=== Available data ===
· · ·

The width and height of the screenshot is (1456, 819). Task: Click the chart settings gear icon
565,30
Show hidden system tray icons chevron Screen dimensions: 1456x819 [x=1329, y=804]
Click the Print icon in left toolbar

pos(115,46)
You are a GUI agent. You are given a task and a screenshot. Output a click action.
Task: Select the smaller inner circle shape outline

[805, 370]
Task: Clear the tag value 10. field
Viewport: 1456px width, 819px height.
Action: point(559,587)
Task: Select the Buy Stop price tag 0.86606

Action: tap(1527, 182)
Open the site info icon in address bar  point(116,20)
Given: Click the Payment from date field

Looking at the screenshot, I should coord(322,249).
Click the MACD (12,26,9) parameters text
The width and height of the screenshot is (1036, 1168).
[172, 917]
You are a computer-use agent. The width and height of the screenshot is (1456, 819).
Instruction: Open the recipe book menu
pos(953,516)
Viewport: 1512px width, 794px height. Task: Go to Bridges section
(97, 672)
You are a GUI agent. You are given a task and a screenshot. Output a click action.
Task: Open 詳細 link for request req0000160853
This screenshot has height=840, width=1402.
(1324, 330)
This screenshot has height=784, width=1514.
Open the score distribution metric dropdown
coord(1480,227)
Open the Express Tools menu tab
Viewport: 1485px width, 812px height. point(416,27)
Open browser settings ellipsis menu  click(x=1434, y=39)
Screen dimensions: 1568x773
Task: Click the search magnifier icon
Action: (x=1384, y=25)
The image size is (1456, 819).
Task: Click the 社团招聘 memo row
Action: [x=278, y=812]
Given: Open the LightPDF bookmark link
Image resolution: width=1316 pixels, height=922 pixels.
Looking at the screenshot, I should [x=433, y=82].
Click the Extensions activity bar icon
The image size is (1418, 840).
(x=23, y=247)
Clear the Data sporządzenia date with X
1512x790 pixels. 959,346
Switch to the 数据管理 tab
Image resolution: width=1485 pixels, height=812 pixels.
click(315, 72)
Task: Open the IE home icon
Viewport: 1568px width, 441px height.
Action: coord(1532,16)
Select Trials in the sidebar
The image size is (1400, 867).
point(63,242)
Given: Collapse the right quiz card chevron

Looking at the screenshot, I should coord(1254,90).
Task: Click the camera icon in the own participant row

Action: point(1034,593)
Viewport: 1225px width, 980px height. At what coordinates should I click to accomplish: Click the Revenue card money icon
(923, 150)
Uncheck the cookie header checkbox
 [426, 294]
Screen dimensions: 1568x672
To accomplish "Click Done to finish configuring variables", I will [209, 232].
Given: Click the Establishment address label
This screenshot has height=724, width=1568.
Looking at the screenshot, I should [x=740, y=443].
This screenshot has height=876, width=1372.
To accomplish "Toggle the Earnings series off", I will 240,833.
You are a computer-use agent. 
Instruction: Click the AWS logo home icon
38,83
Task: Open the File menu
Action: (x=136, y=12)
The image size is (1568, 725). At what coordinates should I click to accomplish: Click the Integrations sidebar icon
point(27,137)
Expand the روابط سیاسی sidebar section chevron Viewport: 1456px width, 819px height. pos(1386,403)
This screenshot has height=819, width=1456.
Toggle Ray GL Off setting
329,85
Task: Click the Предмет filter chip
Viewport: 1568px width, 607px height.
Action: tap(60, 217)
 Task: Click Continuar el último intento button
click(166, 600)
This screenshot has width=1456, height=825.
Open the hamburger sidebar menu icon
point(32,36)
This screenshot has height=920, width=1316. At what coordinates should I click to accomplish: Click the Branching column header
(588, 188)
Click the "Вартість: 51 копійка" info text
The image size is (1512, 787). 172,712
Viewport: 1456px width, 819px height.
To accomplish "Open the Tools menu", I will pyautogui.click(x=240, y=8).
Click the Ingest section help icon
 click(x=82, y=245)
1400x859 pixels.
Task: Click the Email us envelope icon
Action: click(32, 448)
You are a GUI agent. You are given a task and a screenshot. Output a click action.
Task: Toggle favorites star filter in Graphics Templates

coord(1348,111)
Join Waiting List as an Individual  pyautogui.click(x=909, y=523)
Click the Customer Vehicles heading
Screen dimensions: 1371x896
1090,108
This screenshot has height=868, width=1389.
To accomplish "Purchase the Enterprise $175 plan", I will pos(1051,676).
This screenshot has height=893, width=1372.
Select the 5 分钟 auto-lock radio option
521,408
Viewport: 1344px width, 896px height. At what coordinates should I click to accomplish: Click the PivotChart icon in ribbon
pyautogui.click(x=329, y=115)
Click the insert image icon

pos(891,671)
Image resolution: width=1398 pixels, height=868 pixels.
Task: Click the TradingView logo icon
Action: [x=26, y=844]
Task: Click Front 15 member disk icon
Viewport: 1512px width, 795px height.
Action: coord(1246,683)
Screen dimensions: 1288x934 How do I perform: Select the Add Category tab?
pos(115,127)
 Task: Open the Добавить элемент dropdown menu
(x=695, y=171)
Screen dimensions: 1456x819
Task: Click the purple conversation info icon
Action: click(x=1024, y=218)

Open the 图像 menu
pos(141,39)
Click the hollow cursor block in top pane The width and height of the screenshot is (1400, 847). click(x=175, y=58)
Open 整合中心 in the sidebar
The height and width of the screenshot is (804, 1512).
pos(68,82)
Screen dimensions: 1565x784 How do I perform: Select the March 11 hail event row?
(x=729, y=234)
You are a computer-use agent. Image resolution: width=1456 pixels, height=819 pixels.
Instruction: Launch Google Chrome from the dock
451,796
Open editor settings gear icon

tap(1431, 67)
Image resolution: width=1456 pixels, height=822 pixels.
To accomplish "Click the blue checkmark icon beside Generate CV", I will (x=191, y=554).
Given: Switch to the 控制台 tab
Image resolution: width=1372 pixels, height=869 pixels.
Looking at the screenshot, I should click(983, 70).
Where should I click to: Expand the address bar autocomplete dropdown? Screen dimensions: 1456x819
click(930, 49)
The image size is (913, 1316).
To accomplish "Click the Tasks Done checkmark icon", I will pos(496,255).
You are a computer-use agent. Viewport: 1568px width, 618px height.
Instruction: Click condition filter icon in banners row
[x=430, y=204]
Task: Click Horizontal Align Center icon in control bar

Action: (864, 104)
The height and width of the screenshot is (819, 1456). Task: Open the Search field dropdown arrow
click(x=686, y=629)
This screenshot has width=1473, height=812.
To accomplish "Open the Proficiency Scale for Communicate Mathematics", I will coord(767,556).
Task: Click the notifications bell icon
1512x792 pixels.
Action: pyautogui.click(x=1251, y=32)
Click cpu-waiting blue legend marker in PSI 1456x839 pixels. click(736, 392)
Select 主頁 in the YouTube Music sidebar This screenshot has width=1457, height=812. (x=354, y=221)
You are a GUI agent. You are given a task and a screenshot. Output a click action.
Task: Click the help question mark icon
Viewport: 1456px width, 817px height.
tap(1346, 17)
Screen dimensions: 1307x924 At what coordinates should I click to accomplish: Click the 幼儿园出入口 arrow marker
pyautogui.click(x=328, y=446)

· · ·

=== Aim of the task ===
No line may be left out; the records are to be transcribed in full.

=== Response for this exercise ===
The width and height of the screenshot is (1456, 819). Task: Click the chart settings gear icon
565,30
Show hidden system tray icons chevron Screen dimensions: 1456x819 [x=1329, y=804]
Click the Print icon in left toolbar

pos(115,46)
You are a GUI agent. You are given a task and a screenshot. Output a click action.
Task: Select the smaller inner circle shape outline

[805, 370]
Task: Clear the tag value 10. field
Viewport: 1456px width, 819px height.
Action: point(559,587)
Task: Select the Buy Stop price tag 0.86606

Action: tap(1527, 182)
Open the site info icon in address bar  point(116,20)
Given: Click the Payment from date field

Looking at the screenshot, I should coord(322,249).
Click the MACD (12,26,9) parameters text
The width and height of the screenshot is (1036, 1168).
[172, 917]
You are a computer-use agent. The width and height of the screenshot is (1456, 819).
Instruction: Open the recipe book menu
pos(953,516)
Viewport: 1512px width, 794px height. Task: Go to Bridges section
(97, 672)
You are a GUI agent. You are given a task and a screenshot. Output a click action.
Task: Open 詳細 link for request req0000160853
This screenshot has height=840, width=1402.
(1324, 330)
This screenshot has height=784, width=1514.
Open the score distribution metric dropdown
coord(1480,227)
Open the Express Tools menu tab
Viewport: 1485px width, 812px height. point(416,27)
Open browser settings ellipsis menu  click(x=1434, y=39)
Screen dimensions: 1568x773
Task: Click the search magnifier icon
Action: (x=1384, y=25)
The image size is (1456, 819).
Task: Click the 社团招聘 memo row
Action: [x=278, y=812]
Given: Open the LightPDF bookmark link
Image resolution: width=1316 pixels, height=922 pixels.
Looking at the screenshot, I should [x=433, y=82].
Click the Extensions activity bar icon
The image size is (1418, 840).
(x=23, y=247)
Clear the Data sporządzenia date with X
1512x790 pixels. 959,346
Switch to the 数据管理 tab
Image resolution: width=1485 pixels, height=812 pixels.
click(315, 72)
Task: Open the IE home icon
Viewport: 1568px width, 441px height.
Action: coord(1532,16)
Select Trials in the sidebar
The image size is (1400, 867).
point(63,242)
Given: Collapse the right quiz card chevron

Looking at the screenshot, I should coord(1254,90).
Task: Click the camera icon in the own participant row

Action: point(1034,593)
Viewport: 1225px width, 980px height. At what coordinates should I click to accomplish: Click the Revenue card money icon
(923, 150)
Uncheck the cookie header checkbox
 [426, 294]
Screen dimensions: 1568x672
To accomplish "Click Done to finish configuring variables", I will [209, 232].
Given: Click the Establishment address label
This screenshot has height=724, width=1568.
Looking at the screenshot, I should [x=740, y=443].
This screenshot has height=876, width=1372.
To accomplish "Toggle the Earnings series off", I will 240,833.
You are a computer-use agent. 
Instruction: Click the AWS logo home icon
38,83
Task: Open the File menu
Action: (x=136, y=12)
The image size is (1568, 725). At what coordinates should I click to accomplish: Click the Integrations sidebar icon
point(27,137)
Expand the روابط سیاسی sidebar section chevron Viewport: 1456px width, 819px height. pos(1386,403)
This screenshot has height=819, width=1456.
Toggle Ray GL Off setting
329,85
Task: Click the Предмет filter chip
Viewport: 1568px width, 607px height.
Action: tap(60, 217)
 Task: Click Continuar el último intento button
click(166, 600)
This screenshot has width=1456, height=825.
Open the hamburger sidebar menu icon
point(32,36)
This screenshot has height=920, width=1316. At what coordinates should I click to accomplish: Click the Branching column header
(588, 188)
Click the "Вартість: 51 копійка" info text
The image size is (1512, 787). 172,712
Viewport: 1456px width, 819px height.
To accomplish "Open the Tools menu", I will pyautogui.click(x=240, y=8).
Click the Ingest section help icon
 click(x=82, y=245)
1400x859 pixels.
Task: Click the Email us envelope icon
Action: click(32, 448)
You are a GUI agent. You are given a task and a screenshot. Output a click action.
Task: Toggle favorites star filter in Graphics Templates

coord(1348,111)
Join Waiting List as an Individual  pyautogui.click(x=909, y=523)
Click the Customer Vehicles heading
Screen dimensions: 1371x896
1090,108
This screenshot has height=868, width=1389.
To accomplish "Purchase the Enterprise $175 plan", I will pos(1051,676).
This screenshot has height=893, width=1372.
Select the 5 分钟 auto-lock radio option
521,408
Viewport: 1344px width, 896px height. At what coordinates should I click to accomplish: Click the PivotChart icon in ribbon
pyautogui.click(x=329, y=115)
Click the insert image icon

pos(891,671)
Image resolution: width=1398 pixels, height=868 pixels.
Task: Click the TradingView logo icon
Action: [x=26, y=844]
Task: Click Front 15 member disk icon
Viewport: 1512px width, 795px height.
Action: coord(1246,683)
Screen dimensions: 1288x934 How do I perform: Select the Add Category tab?
pos(115,127)
 Task: Open the Добавить элемент dropdown menu
(x=695, y=171)
Screen dimensions: 1456x819
Task: Click the purple conversation info icon
Action: click(x=1024, y=218)

Open the 图像 menu
pos(141,39)
Click the hollow cursor block in top pane The width and height of the screenshot is (1400, 847). click(x=175, y=58)
Open 整合中心 in the sidebar
The height and width of the screenshot is (804, 1512).
pos(68,82)
Screen dimensions: 1565x784 How do I perform: Select the March 11 hail event row?
(x=729, y=234)
You are a computer-use agent. Image resolution: width=1456 pixels, height=819 pixels.
Instruction: Launch Google Chrome from the dock
451,796
Open editor settings gear icon

tap(1431, 67)
Image resolution: width=1456 pixels, height=822 pixels.
To accomplish "Click the blue checkmark icon beside Generate CV", I will (x=191, y=554).
Given: Switch to the 控制台 tab
Image resolution: width=1372 pixels, height=869 pixels.
Looking at the screenshot, I should click(983, 70).
Where should I click to: Expand the address bar autocomplete dropdown? Screen dimensions: 1456x819
click(930, 49)
The image size is (913, 1316).
To accomplish "Click the Tasks Done checkmark icon", I will pos(496,255).
You are a computer-use agent. Viewport: 1568px width, 618px height.
Instruction: Click condition filter icon in banners row
[x=430, y=204]
Task: Click Horizontal Align Center icon in control bar

Action: (864, 104)
The height and width of the screenshot is (819, 1456). Task: Open the Search field dropdown arrow
click(x=686, y=629)
This screenshot has width=1473, height=812.
To accomplish "Open the Proficiency Scale for Communicate Mathematics", I will coord(767,556).
Task: Click the notifications bell icon
1512x792 pixels.
Action: pyautogui.click(x=1251, y=32)
Click cpu-waiting blue legend marker in PSI 1456x839 pixels. click(736, 392)
Select 主頁 in the YouTube Music sidebar This screenshot has width=1457, height=812. (x=354, y=221)
You are a GUI agent. You are given a task and a screenshot. Output a click action.
Task: Click the help question mark icon
Viewport: 1456px width, 817px height.
tap(1346, 17)
Screen dimensions: 1307x924 At what coordinates should I click to accomplish: Click the 幼儿园出入口 arrow marker
pyautogui.click(x=328, y=446)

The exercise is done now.